Dion Bisara, Lenny Tristia Tambun, Jakarta – The government has acknowledged shocking typos in the 2020 Law on Job Creation but insist on the law, which President Joko "Jokowi" Widodo hope would spearhead Indonesia's massive deregulation plan to spur investment in the next four years, would meet no trouble in its implementation, a minister said on Tuesday.
One of the typos in question came up early in the law's Article 6, which includes a reference to a nonexistent paragraph in Article 5. A similar mistake was repeated in Article 151, which refers to a nonexistent paragraph in Article 141. Also, paragraph five, Article 175, refers to paragraph three, whereas it should refer to paragraph four.
State Secretary Minister Pratikno said the government acknowledged what he called "technical errors" in the job creation law but continued to argue that the errors did not affect the law's implementation.
"Today, we find technical errors in writing in the 2020 Law on Job Creation. However, these mistakes are technical and administrative in nature, so they do not affect the implementation of the law," Pratikno said on Tuesday.
Jokowi has demanded its ministers to finish government regulations and their derivative rules to make the law operable in three months.
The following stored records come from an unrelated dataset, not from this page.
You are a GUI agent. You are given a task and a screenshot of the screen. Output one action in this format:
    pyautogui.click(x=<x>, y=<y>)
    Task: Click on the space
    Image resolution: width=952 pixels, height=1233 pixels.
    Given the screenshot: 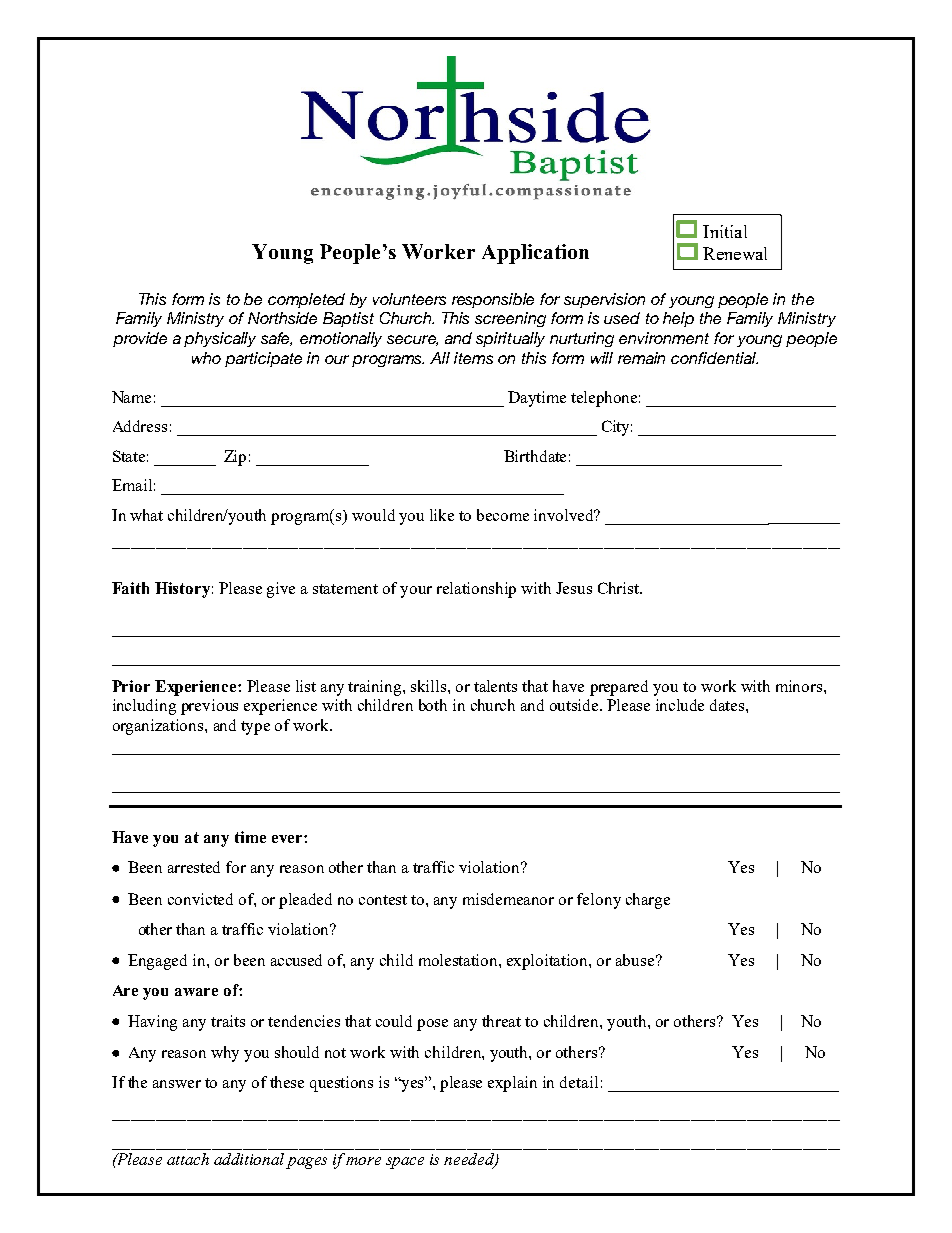 What is the action you would take?
    pyautogui.click(x=405, y=1163)
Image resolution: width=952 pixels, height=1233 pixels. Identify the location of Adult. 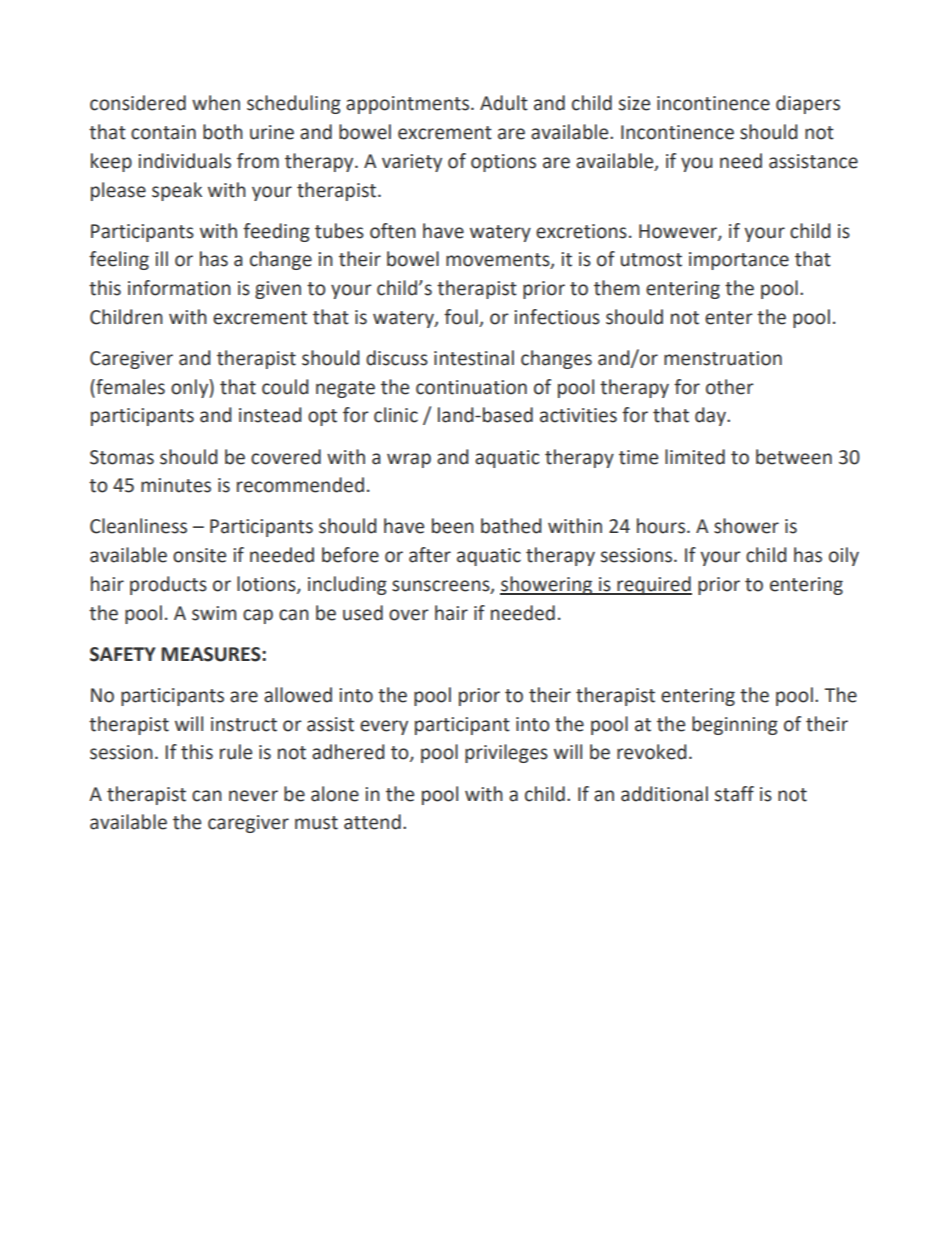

Despite the tight deadline, the minister said the government would ensure such editorial mistakes would not happen again in the subsequent regulations.
"We will continue to improve quality control [...] so that technical errors like this do not happen again in the future," Pratikno said.
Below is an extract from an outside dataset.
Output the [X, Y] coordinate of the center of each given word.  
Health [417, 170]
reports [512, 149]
Jokowi proposed the job creation bill last year in an unprecedented plan to revises more than 70 separate laws he deemed undermining Indonesia's ability to attract investment in one clean swoop. With the support of virtually all political parties in the House of Representatives, the law, containing more than 1,000 pages, gets passed in less than nine months of deliberation.
But, since the House passed the bill on Oct 5, the public has seen several versions of what is supposed to be the final draft of the bill. Pratikno said on Oct 22, the difference in those versions stemmed from document formating.
Pratikno said at the time his ministry was working on sorting out all the typos, editorials, and formating issues without changing anything substantial from what had been approved by the House.
But, until Jokowi signed the Job Creation bill on Monday, Jokowi signed the Job Creation bill on Monday – an action that, according to a 2011 Law on Establishment of Law and Legislation, irrevocably makes the law with all of its flaws coming into force – such issues persist.
Easy target
The Center for Indonesian Law and Policy Studies (PSHK), a Jakarta-based legal think tank, said the errors had made the legislation an easy target for oppositions seeking to challenge it at the Constitutional Court.
"The Job Creation Law still contains formulation errors that affect the articles' substance," the Center for Indonesian Law and Policy Studies (PSHK), a Jakarta-based legal think tank, said in a statement on Tuesday.
The center said the error was a violation of the law formulation clarity principle stated in the 2011 law about legislation.
"This formulation error is not merely a typo but needs to be interpreted as the fruit of a forced regulatory formation process that sacrifices the principles of transparency, participation, and accountability," PSHK said.
"This further shows that the job creation law contains formal flaws and must be seriously considered by the Constitutional Court in the law's formal review," PSHK said. In a formal review hearing, the court would determine whether the law's establishment follows the proper procedures or not. If it was the latter, the court might annul the law.
Earlier on Tuesday, the Confederation of Indonesian Workers' Unions (KSPI) filed a judicial review on the job creation law to the Constitutional Court, seeking to overturn the law deemed detrimental to workers' welfare. Many typos in the law hand the confederation strong evidence supporting their case before the court.
"Editorial errors and bad practices in the process of its formation are clear evidence for the Constitutional Court to state that the Job Creation Law is formally flawed so that it must be declared not legally binding in its entirety," PSHK said.
President Jokowi still has the last constitutional avenue by issuing a government regulation in lieu of law to amend the typos. Still, it would not erase the flaws in the law's legislation process PSHK said.